**Prompt:**
Having located "Where should I" in the listing below, write out its line and every following line exactly, last line included, without the pictures.

**Supplied records:**
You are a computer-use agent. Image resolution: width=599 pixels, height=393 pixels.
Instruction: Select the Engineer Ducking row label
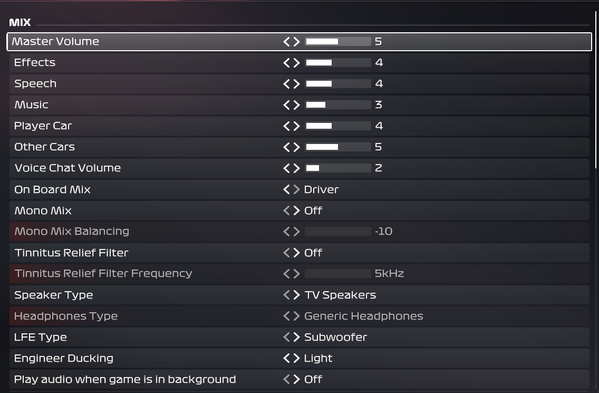tap(64, 358)
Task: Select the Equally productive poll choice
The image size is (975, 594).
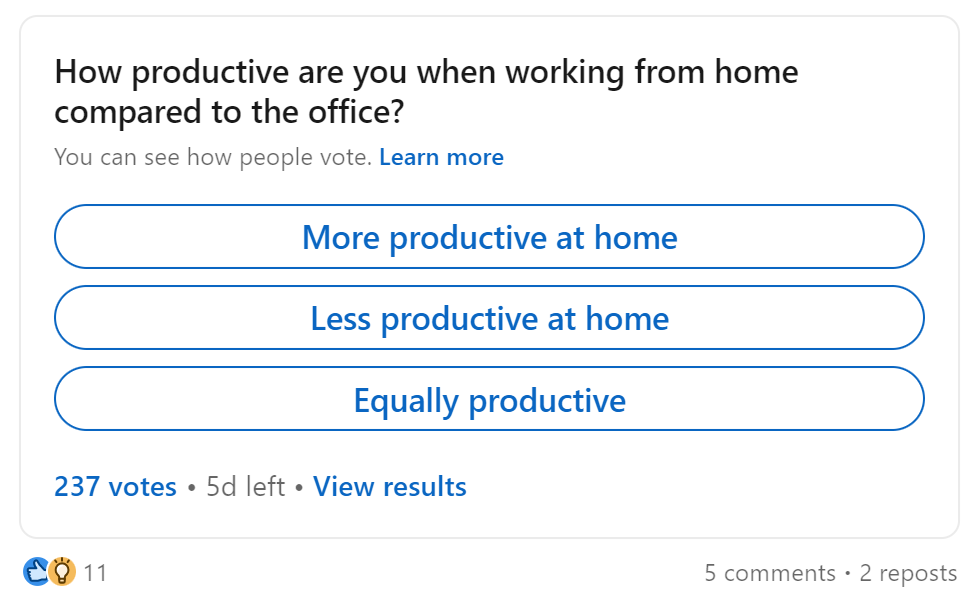Action: pyautogui.click(x=489, y=398)
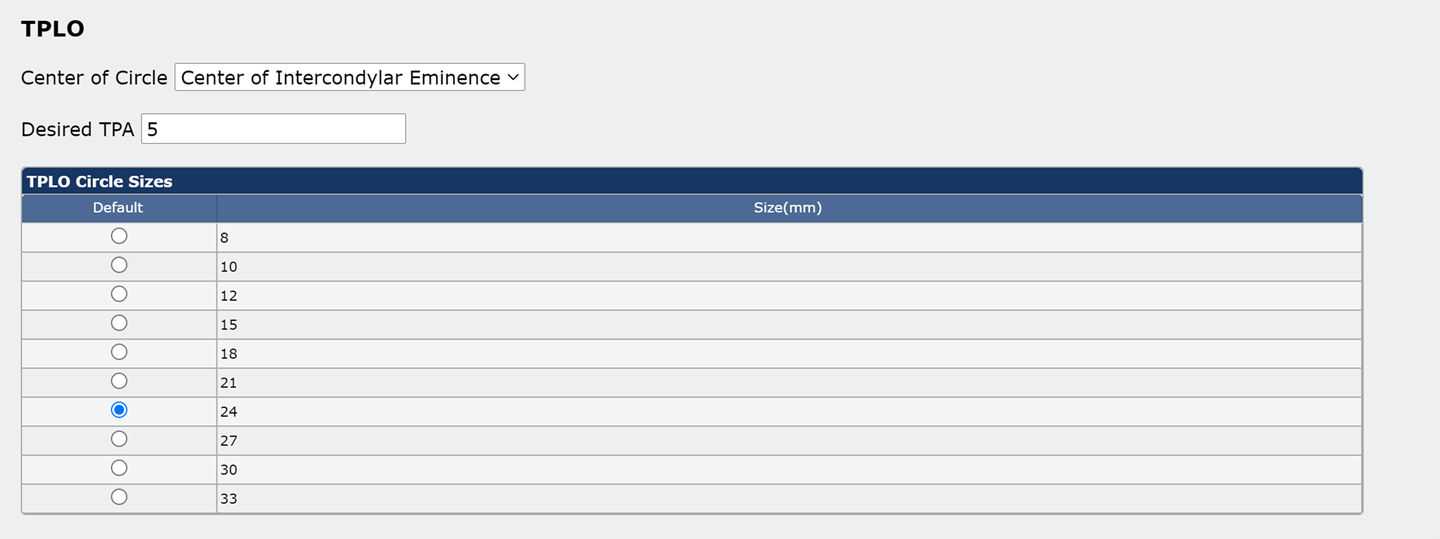Select the 30 mm default radio button

119,468
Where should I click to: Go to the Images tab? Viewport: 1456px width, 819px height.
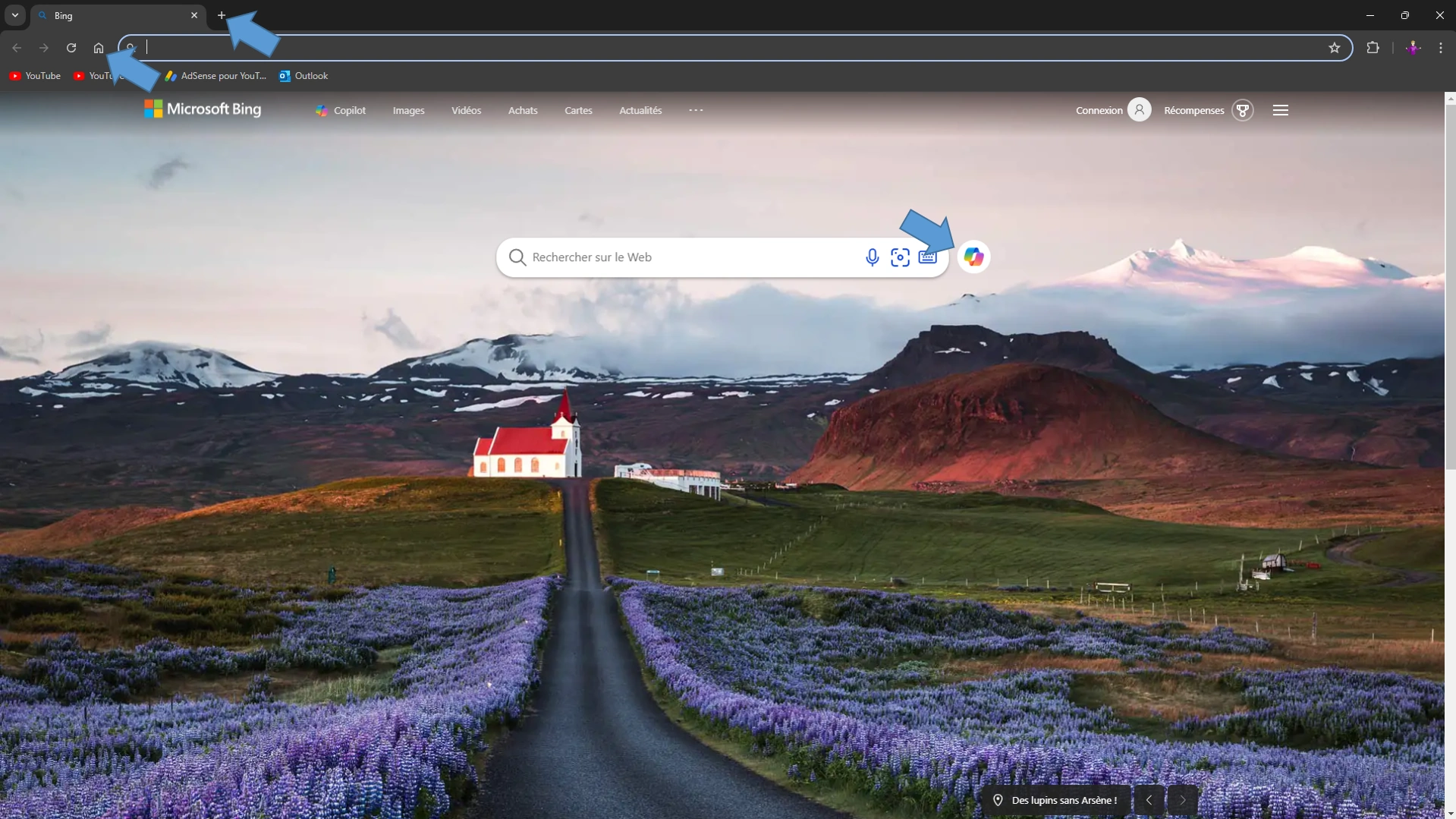[408, 111]
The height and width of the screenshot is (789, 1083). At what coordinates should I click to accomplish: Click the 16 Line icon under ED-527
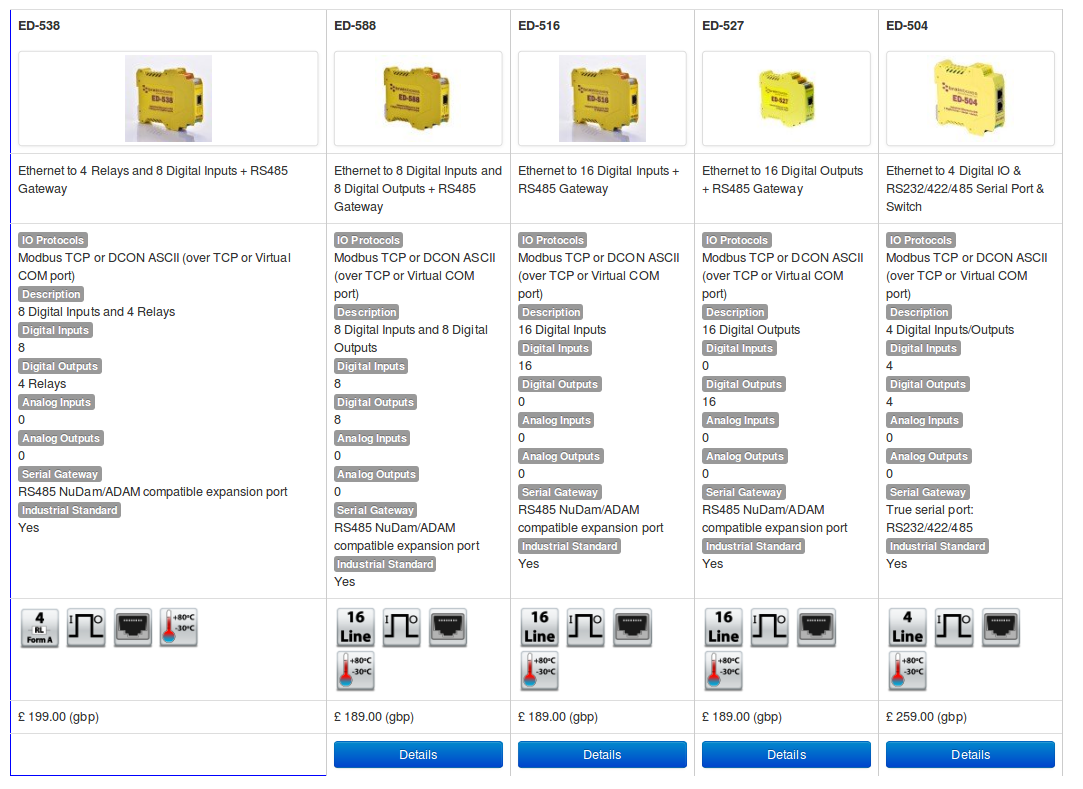(x=723, y=628)
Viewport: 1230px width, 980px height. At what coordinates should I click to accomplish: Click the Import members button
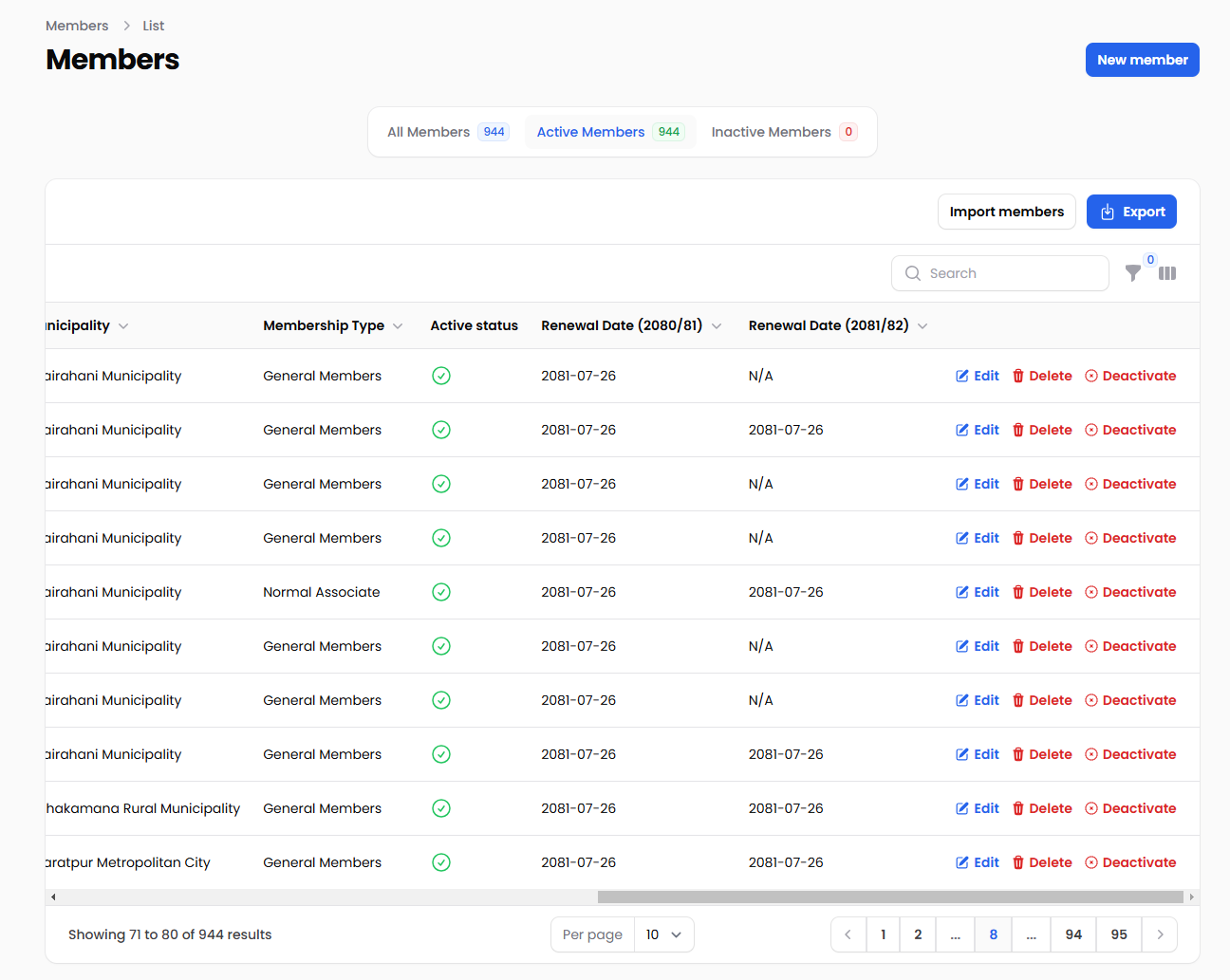coord(1006,212)
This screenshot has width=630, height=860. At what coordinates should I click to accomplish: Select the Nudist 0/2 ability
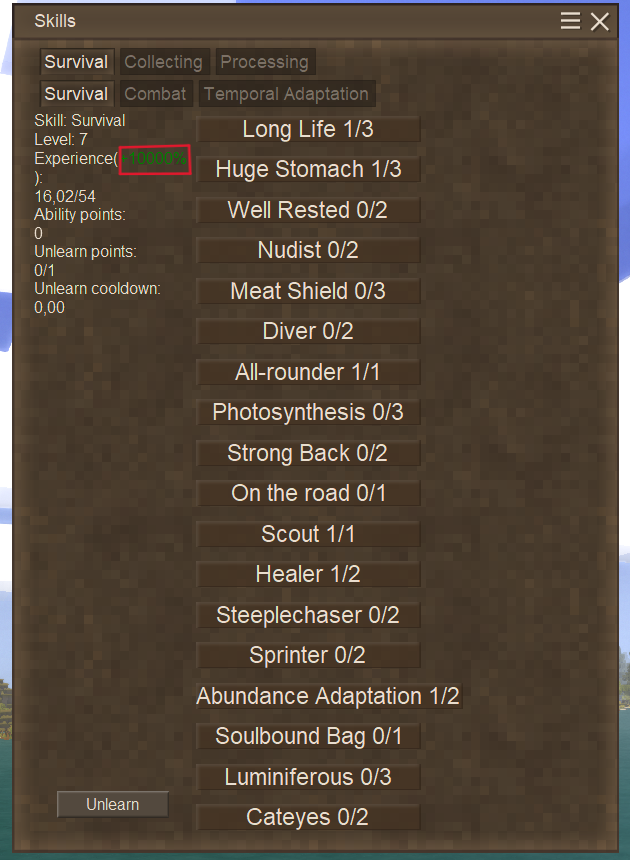pyautogui.click(x=308, y=250)
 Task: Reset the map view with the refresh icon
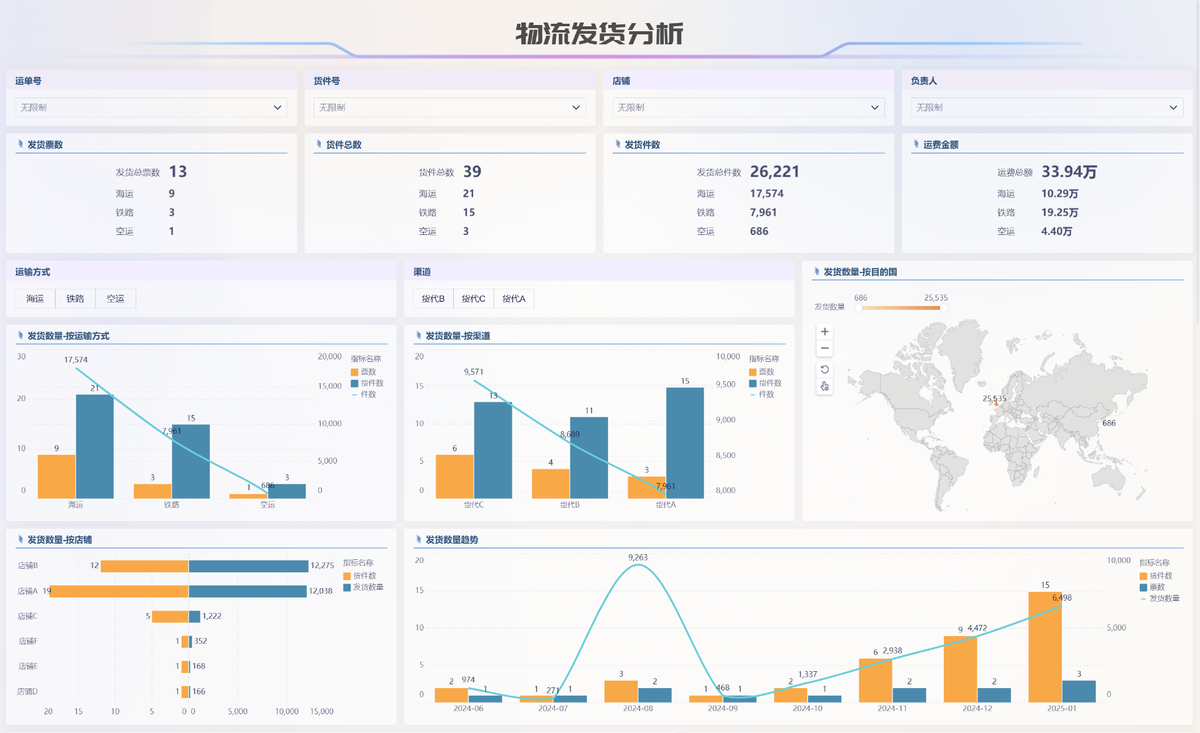point(824,369)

**Solved exercise:**
Where should I click to: Go to the Images tab? Viewport: 1456px width, 819px height.
[408, 111]
The height and width of the screenshot is (789, 1083). At what coordinates should I click to accomplish: Click the 16 Line icon under ED-527
(x=723, y=628)
Viewport: 1230px width, 980px height. At what coordinates should I click to accomplish: Click the Import members button
coord(1006,212)
This screenshot has width=630, height=860. At what coordinates should I click to accomplish: Select the Nudist 0/2 ability
pyautogui.click(x=308, y=250)
 Task: Reset the map view with the refresh icon
point(824,369)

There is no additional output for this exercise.